====== Page excerpt
Serwa Boateng's Guide to Vampire Hunting

 
4.3 (2)
 
0.0 (0)
221 0
Serwa Boateng's Guide to Vampire Hunting
Age Range
10+
Release Date
September 06, 2022
ISBN
978-1368066365
Buy This Book
      
Best-selling author Rick Riordan presents best-selling YA author Roseanne A. Brown's middle grade debut about a pre-teen vampire slayer with a strong helping of Ghanaian folklore.

For most kids, catching fireflies is a fun summer activity. For twelve-year-old Serwa Boateng, it's a matter of life and death.

That's because Serwa knows that some fireflies are really adze, shapeshifting vampires from the forests of Southeastern Ghana. Adze prey on the blood of innocents, possessing their minds and turning them into hulking monsters, and for generations, slayers like Serwa and her parents have protected an unknowing public from their threats.

Serwa is the best adze slayer her age, and she knew how to use a crossbow before she could even ride a bike. But when an obayifo (witch) destroys her childhood home while searching for a drum, do Serwa's parents take her with them on their quest to defeat her? No. Instead, they dump Serwa with her hippie aunt and cryptic-obsessed cousin in the middle of Nowheresville, Maryland "for her own safety." Now, instead of crossbows and battle armor, she's dealing with mean girls and algebra, and for the first time in her life she doesn't have to carry a staff everywhere she goes, which is . . . kind of nice, actually.

Just as Serwa starts to get the hang of this whole normal girl who doesn't punch vampires every day thing, an adze infiltrates her school. It's up to her to whip some of her classmates into monster-fighting shape before all of them become firefly food. And when she uncovers a secret that upends everything she thought she knew about her family's role in the slayer vs. adze war, Serwa will have to decide which side of herself--normal girl or slayer--is the right one.

After all, seventh grade is hard enough without adding vampires to the mix.
============
====== Source excerpt
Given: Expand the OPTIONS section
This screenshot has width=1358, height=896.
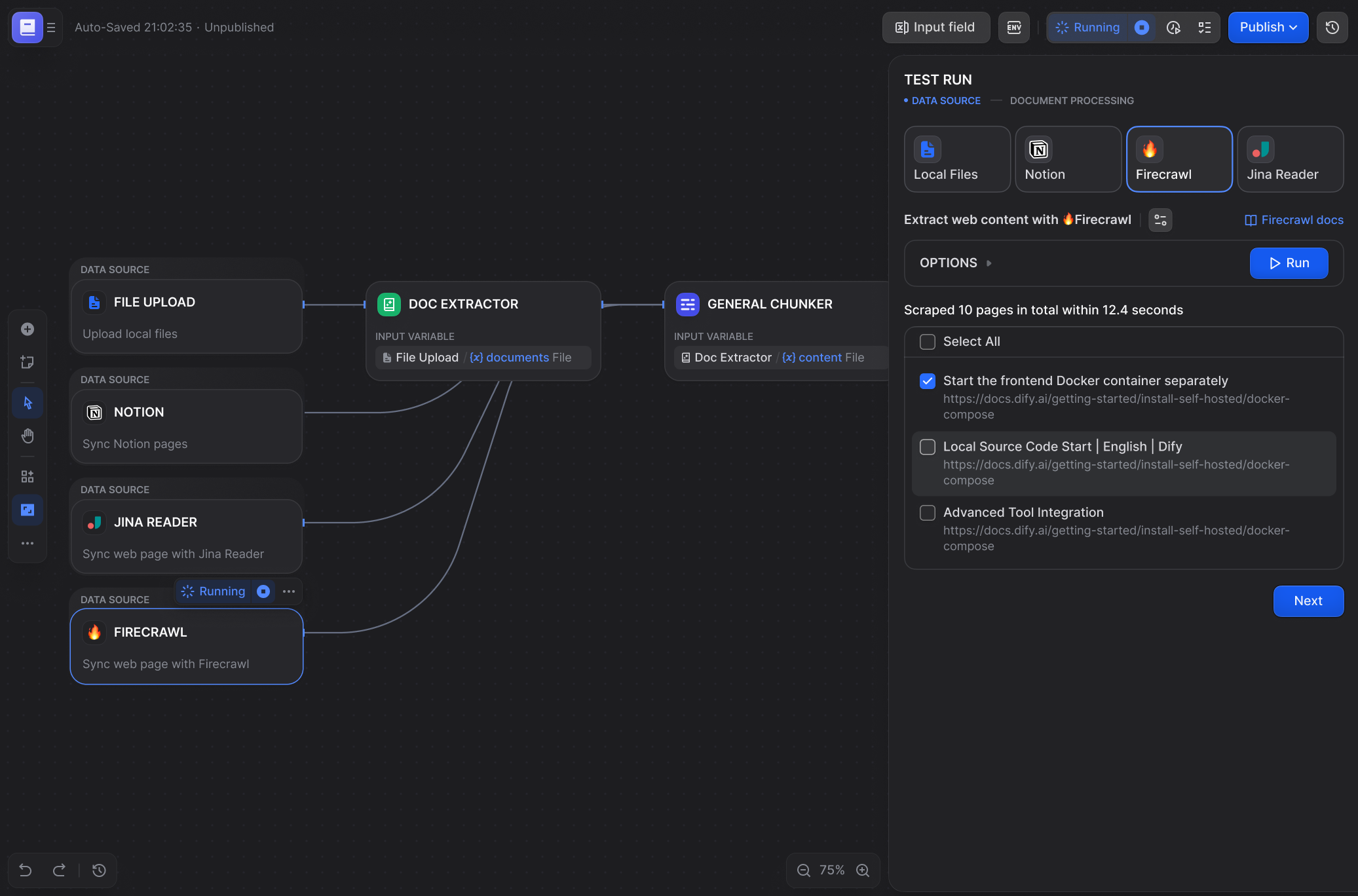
============
Requirements:
1. Translate this sentence from the book description into Spanish: "For twelve-year-old Serwa Boateng, it's a matter of life and death."
2. From the book description, return the passage starting with "Best-selling author Rick" and going on through "of Ghanaian folklore.".
The material comes from a separate source that has no connection to the book description.

Set of answers:
1. Para Serwa Boateng, de doce años, es una cuestión de vida o muerte.

2.
Best-selling author Rick Riordan presents best-selling YA author Roseanne A. Brown's middle grade debut about a pre-teen vampire slayer with a strong helping of Ghanaian folklore.